PyTorch is one of the most popular deep learning libraries out there. It provides one of the best balances between being easy to learn and a powerful framework for creating and training models quickly. Extensions of it like PyTorch Lightning make it even easier to write up and scale up networks.
While it’s great that you can easily create and train complex models, constructing a model architecture will only get you part of the way to performing well on your task.
Achieving high performance on your task depends just as much on improvements to your data as it does on improvements to your model architecture.
Depending on your task, refining a dataset can get difficult. Especially as you increase the dimensionality of your data. Working with tabular data is often going to be more straightforward than working with an image or video dataset that you can’t even load into memory all at once.
PyTorch datasets provide a great starting point for loading complex datasets, letting you define a class to load individual samples from disk and then creating data loaders to efficiently supply the data to your model. Problems arise when you want to start iterating over your dataset itself. PyTorch datasets are rigid. They have numerous limitations. First, they require a heavy code rewrite for any changes, which leads to dozens of hours wasted over the lifetime of a project. Second, they are merely a way to load data from disk, they do not support any data visualization or exploration that can help you construct better datasets.
FiftyOne, the open-source pandas-like tool for visual datasets that I have been working on can work in conjunction with PyTorch (and many other tools) to help you get closer to and interact with your datasets. It provides a much more flexible representation for image and video datasets allowing you to search, slice, and visualize them with the help of the FiftyOne API and App without needing any rewrites for frequent changes. Although this article is primarily about PyTorch, other common frameworks, like TensorFlow, suffer from similar challenges.

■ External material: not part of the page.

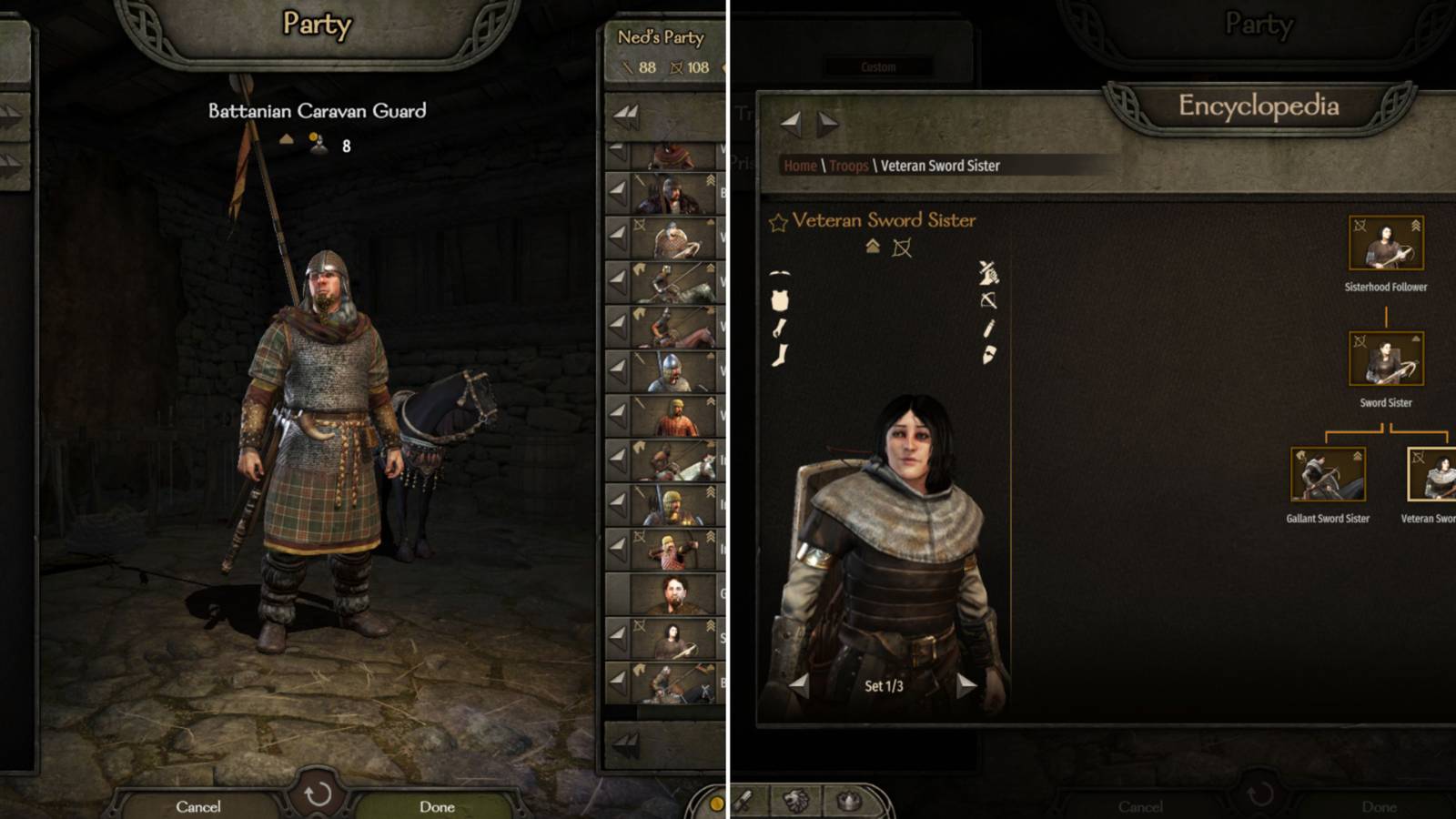The width and height of the screenshot is (1456, 819).
Task: Select the sword category icon on the bottom bar
Action: tap(743, 801)
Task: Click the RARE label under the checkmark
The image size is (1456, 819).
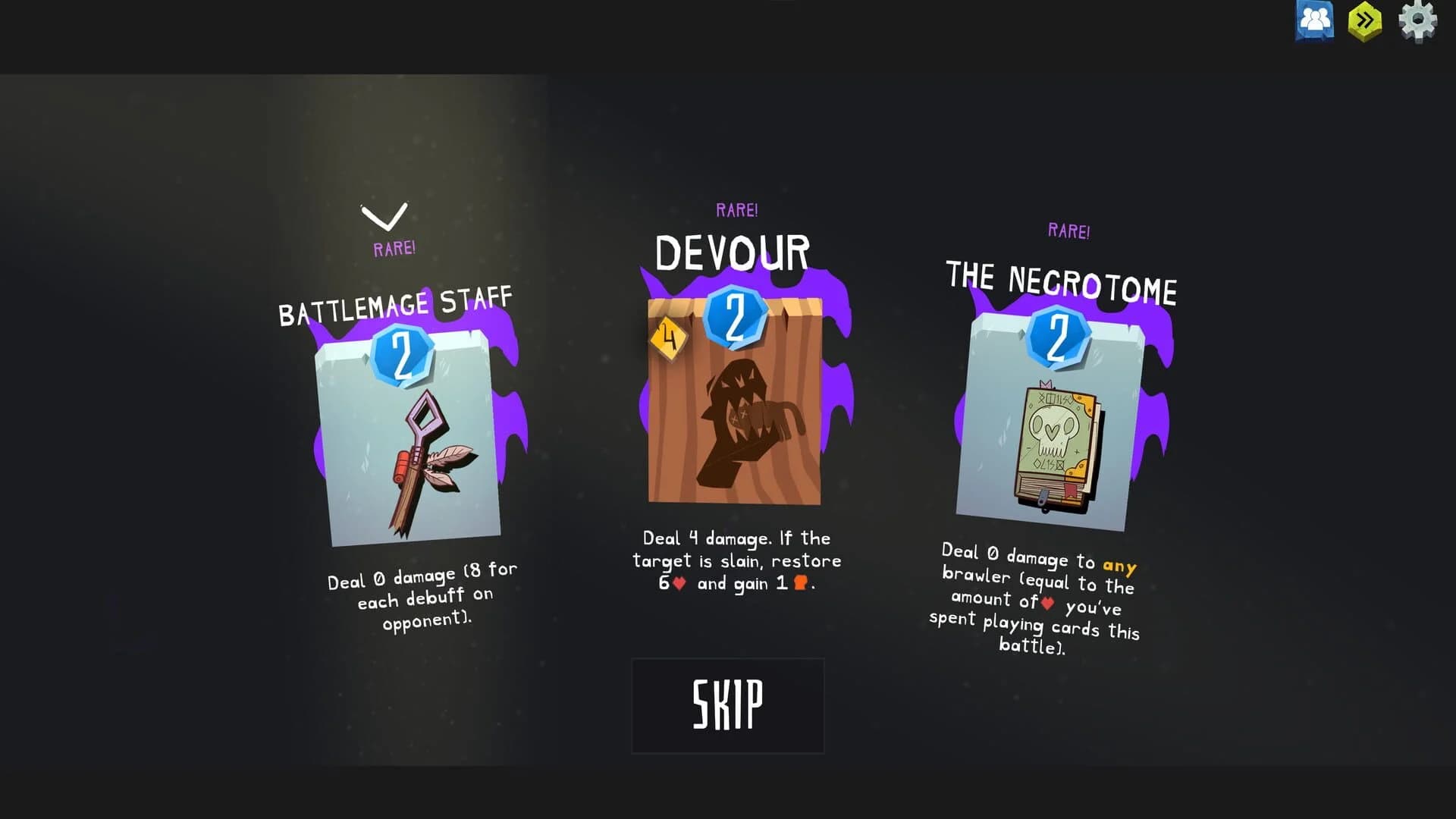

The magic that makes FiftyOne so flexible for overcoming these PyTorch dataset limitations is in FiftyOne Views. Basically, from a general FiftyOne dataset, you can create a specific view into your dataset with one line of code; the view is then directly used to create a PyTorch Dataset.
For example, say that you trained an object detection model that is getting confused between cars, trucks, and buses. It could be beneficial to first train the model to predict them all as "vehicles". Incorporating FiftyOne into your training workflow can make this as easy as:

vehicle_view
in the FiftyOne App (Image by author)PyTorch datasets synergize well with FiftyOne datasets for hard Computer Vision problems like classification, object detection, segmentation, and more since you can use FiftyOne to visualize, understand, and select the data that you then use to train your PyTorch model. The flexibility of FiftyOne datasets lets you easily experiment with and finetune the datasets you use for training and testing to create better-performing models, faster. In this blog post, I am focusing on object detection since that is one of the most common vision tasks while also being fairly complex. However, these methods work for most ML tasks. Specifically, in this post I cover:
- Loading your labeled dataset into FiftyOne
- Writing a PyTorch Object Detection dataset that utilizes your loaded FiftyOne dataset
- Exploring views into your FiftyOne dataset for training and evaluation
- Training a Torchvision object detection model on your FiftyOne dataset views
- Evaluating your models in FiftyOne to refine your dataset
- Training models outside of Pytorch on FiftyOne datasets
Follow along in Colab
You can follow along with this blog post directly in your browser through this Google Colab notebook!
Add your data to FiftyOne
Getting your data into FiftyOne is oftentimes actually easier than getting it into a PyTorch dataset. Additionally, once the data is in FiftyOne it is much more flexible allowing you to easily find and access even the most specific subsets of data that you can then use to train or evaluate your model.
The goal of this blog is to train an object detection model so I am just using a standard object detection dataset as an example. Specifically, I am using the COCO 2017 dataset which I can load directly from the FiftyOne dataset zoo. In the spirit of making this post easy to follow along with, I am only using a subset of the COCO dataset (the 5000 validation images and labels) and later creating custom training and validation splits from that subset.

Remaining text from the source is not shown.